• [Stated exercise]: Give back only the lines from "Where should I" down to "click(109, 172)", with "house icon" changed to "home icon" and nothing else altered.

• [Data to use]:
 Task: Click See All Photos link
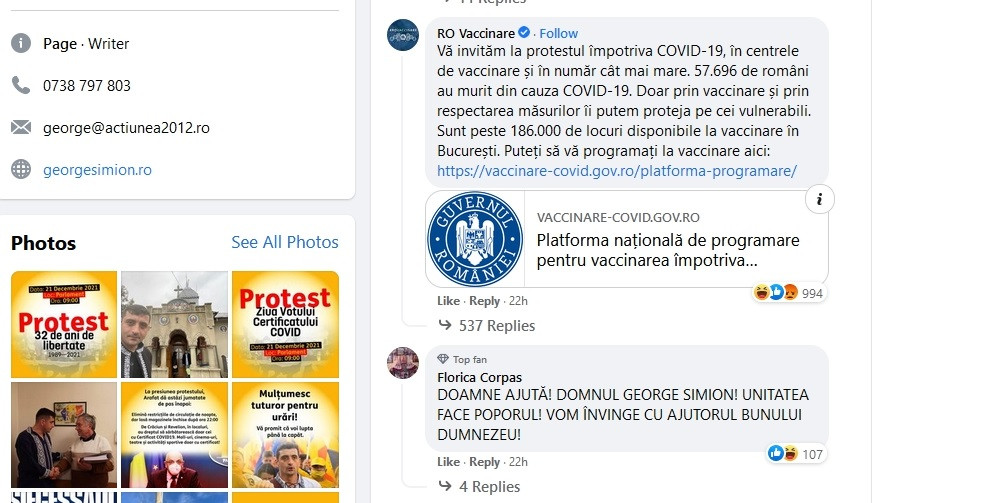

---

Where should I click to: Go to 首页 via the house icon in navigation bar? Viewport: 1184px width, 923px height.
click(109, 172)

==

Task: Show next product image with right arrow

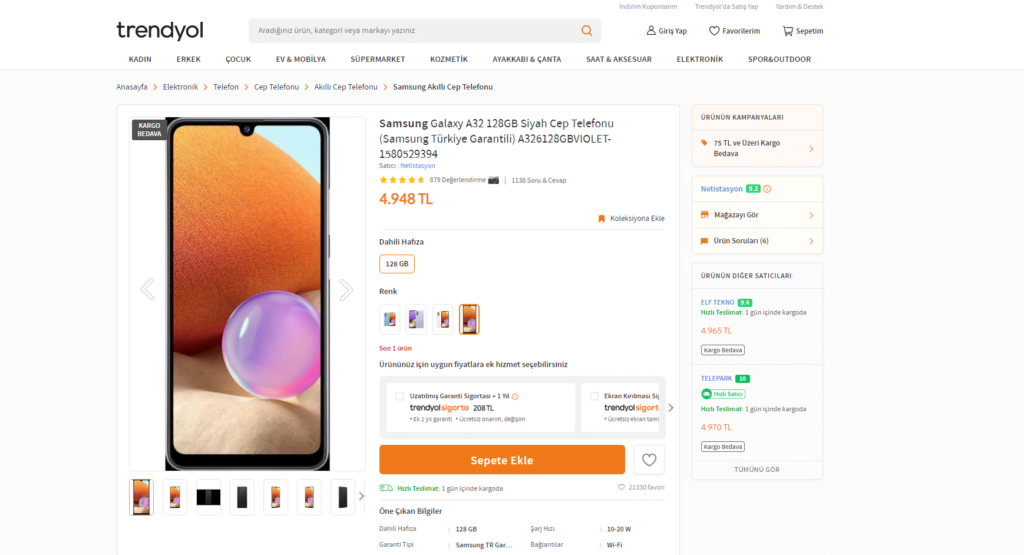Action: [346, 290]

• [Finished task]:
Where should I click to: Go to 首页 via the home icon in navigation bar? Viewport: 1184px width, 923px height.
click(109, 172)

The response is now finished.